Читать «Шарипов А.М. - Русский мыслитель Иван Александрович Ильин - 2008» онлайн - страница 20

Автор неизвестен

Напряжённость работы доводит Ильина до изнеможения. И во второй год своей научной командировки Иван Александрович чередует интеллектуальное постижение богатства европейской культуры с её художественным восприятием: глубокий уход в философские изыскания и созерцание разнообразия западноевропейского искусства. Эта смена воспринимающего акта давала возможность цельного восприятия европейской культуры. Весной 1911 г. Ильины обходят «дивные картинные галереи» Германии в Дрездене и Мюнхене, наслаждаются полотнами Рембрандта в Касселе, любуются архитектурой Кёльна, Майны, Страсбурга, в конце года посещают культурную столицу Европы — Париж, цитадель французского просвещения — Сорбонну. Супруги бродят по Альпийским горам в Швейцарии. В Италии Иван Александрович и Наталия Николаевна останавливаются во Флоренции: «Дорогой папа! Я во Флоренции. В первый раз вижу Италию и воспринимаю старое итальянское искусство во всём его богатстве, — пишет наш путешественник отцу. — Каждый день приносит целое богатство и, кроме еды и спанья, не успеваю ничего сделать».

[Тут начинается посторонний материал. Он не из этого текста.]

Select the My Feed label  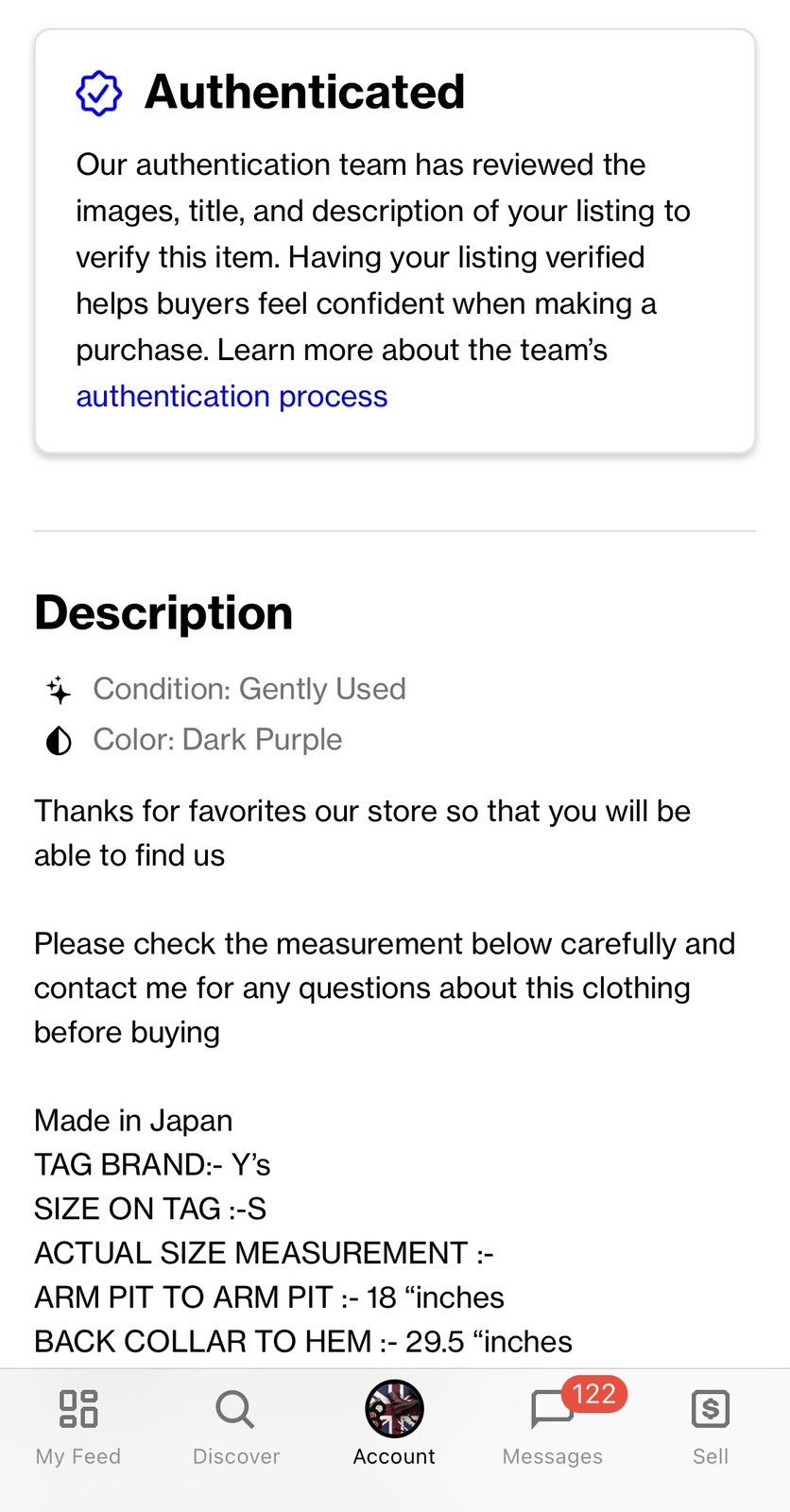[78, 1456]
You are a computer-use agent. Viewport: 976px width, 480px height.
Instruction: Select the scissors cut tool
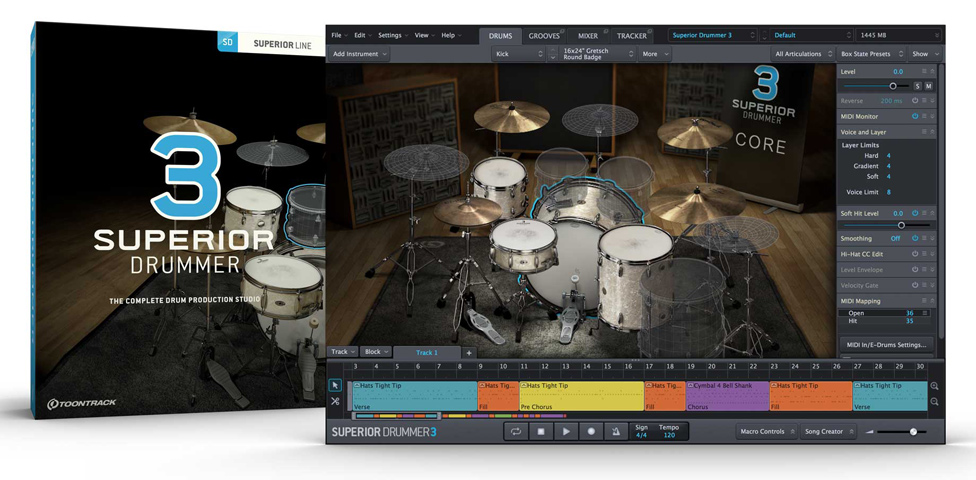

В Италии, в Венеции, И.А. Ильин впервые увидел и полюбил море: «После двухчасового общения с ним трудно было уходить. Тогда-то мы и решили поехать непременно на океан; он должен знать какую-то древнюю, первую мудрость, и известные сомнения должны быть стёрты им». Созерцать древнюю мудрость океана Ильины поехали во Францию, где «оседают на три недели в Бретани, у океана».

В мае 1911г. Ильины возвращаются в Германию, и несколько месяцев Иван Александрович работает в Гёттингене. Оттуда он пишет сестре: «Я не писал тебе долго потому, что почти тотчас же по приезде в Гёттинген сделал большое внутреннее усилие и ушёл в учение. Усилие было нужно тем большее, что за месяц жадного, пьющего зрения душа отвыкла от категорий рационального, и мне всё казалось, что глубокое никак не может быть выражено не линией и формой, без них. Успокоился тогда, когда почувствовал опять, что может, но тяготеет и к ним... Целые гнёзда выжжены во мне тем, что я видел, главное во Флоренции. И возвращаясь к этим гнёздам, я сам невольно удерживаю дыхание и умолкаю, чтобы не коснуться недостойно этих мест. Что-то постарело за этот месяц во мне, что-то свернулось и ушло в себя. Знание не только радость и боль, знание — старость и молчание. Что-то медленно, но тяжко и бесповоротно перелаживается во мне, и говорить об этом невозможно. Какие-то углы и опоры вышли из равновесия перед тем, как уложиться окончательно и по-новому».